Le sommet G20 de Hangzhou (4-5 septembre) s’est déroulé comme prévu, en émettant des mots d’ordre de nature à redonner confiance et relancer l’économie mondiale, et évitant soigneusement tout sujet qui fâche, notamment pour le pays-hôte. Selon Ding Yifan, du Centre de recherche sur le développement du Conseil d’Etat, « le G20 n’est qu’une chambre d’enregistrement des compromis négociés aux niveaux ministériels ». Ainsi, le succès pour la Chine était couru d’avance, sans risques, vue l’extrême méticulosité de ses préparatifs.

Pour son premier G20, la Chine a réussi à imposer son style, en dosant finement les contenus aujourd’hui utiles à la collectivité mondiale, et ceux liés à ses propres intérêts. Aussi pour Xi Jinping, c’est un succès personnel : à un mois du Plenum du Comité Central d’octobre, et à un an du XIXème Congrès, Xi Jinping démontre aux camarades du Parti sa capacité à faire danser le monde sur sa musique.

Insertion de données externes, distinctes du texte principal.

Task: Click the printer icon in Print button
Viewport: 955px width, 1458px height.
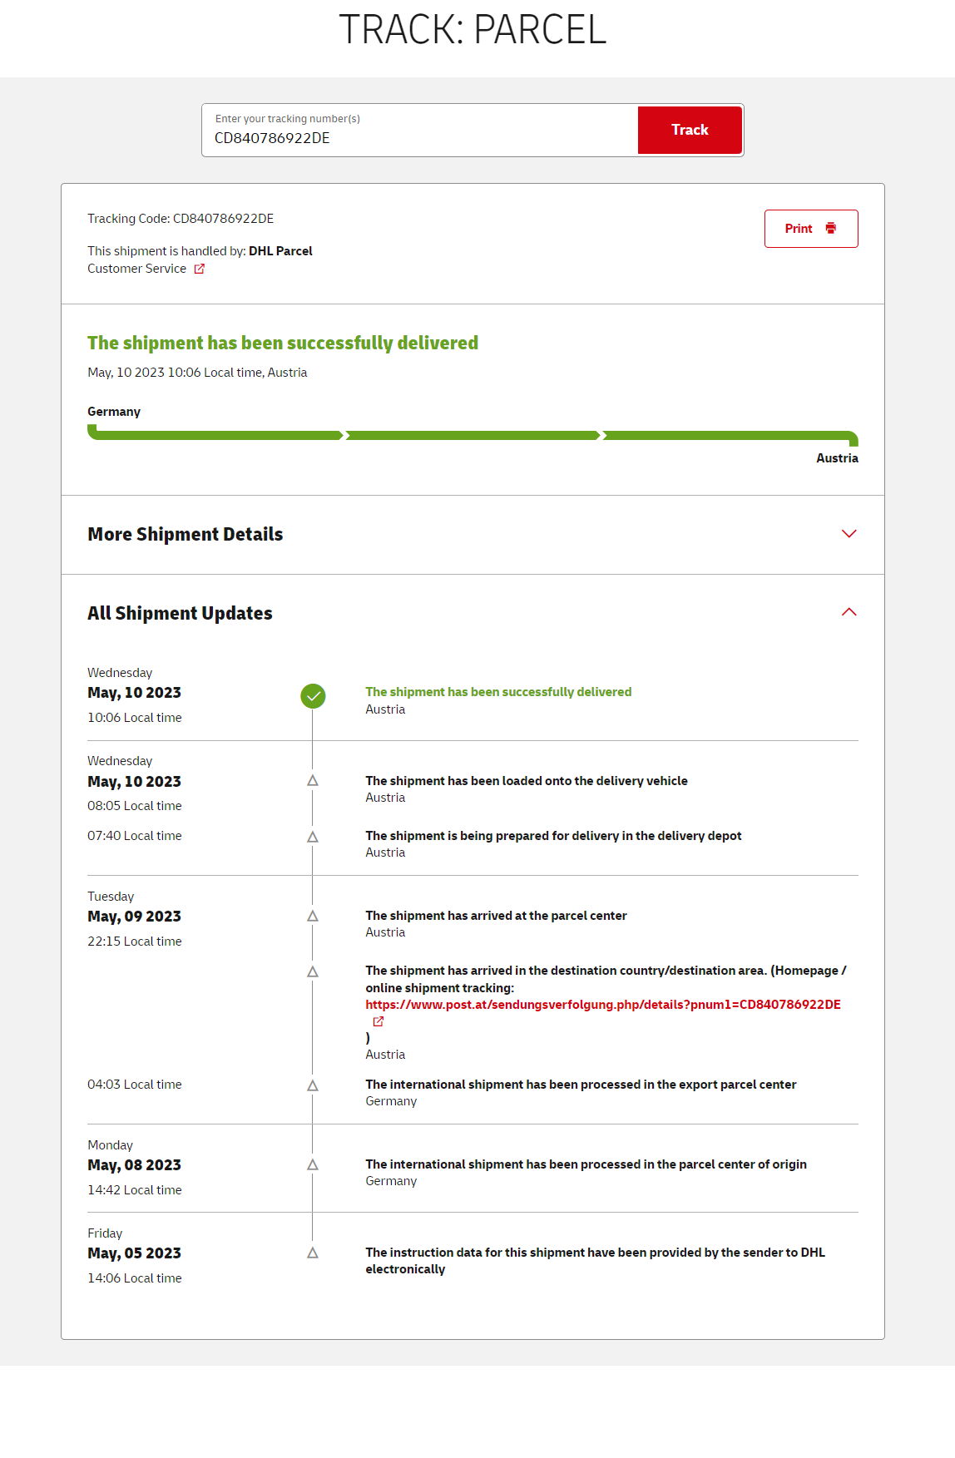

Non contraignantes par essence, les décisions de Hangzhou consistent en des lignes de conduite que chaque pays s’engage à respecter. La plus forte de ces créations est cette « plateforme de coopération en taxation » – liste de critères objectifs de transparence fiscale applicable à tous les pays du monde. D’ici juin prochain, l’OCDE devra faire rapport sur les « juridictions non coopératives » – les paradis fiscaux, qui seront débusqués par leur non conformité à ces critères. Tomber dans cette liste noire, coûtera cher à ces pays, dans leurs rapports avec les autres pays du G20 : les investisseurs, par prudence, préféreront les éviter.

Autre succès du G20, en partie due à la Chine, la ratification par Pékin et les USA de l’accord de Paris sur le dérèglement climatique (COP21), et leur engagement à publier leurs subventions au charbon, préliminaire à leur démantèlement. De ce fait, selon  l’agence Wood Mackenzie, les échanges de houille chuteront de 40% d’ici 2035, de 900 millions(2016) à 527 millions de tonnes. Par ailleurs, un accord Europe-Chine-USA s’attèle à la pollution de l’aviation civile. Selon ce texte peu ambitieux à vrai dire, les transporteurs seront taxés sur leurs émissions de CO2 : en 2025, jusqu’à 0,6% de leurs recettes en 2025, et jusqu’à 1,4% en 2035.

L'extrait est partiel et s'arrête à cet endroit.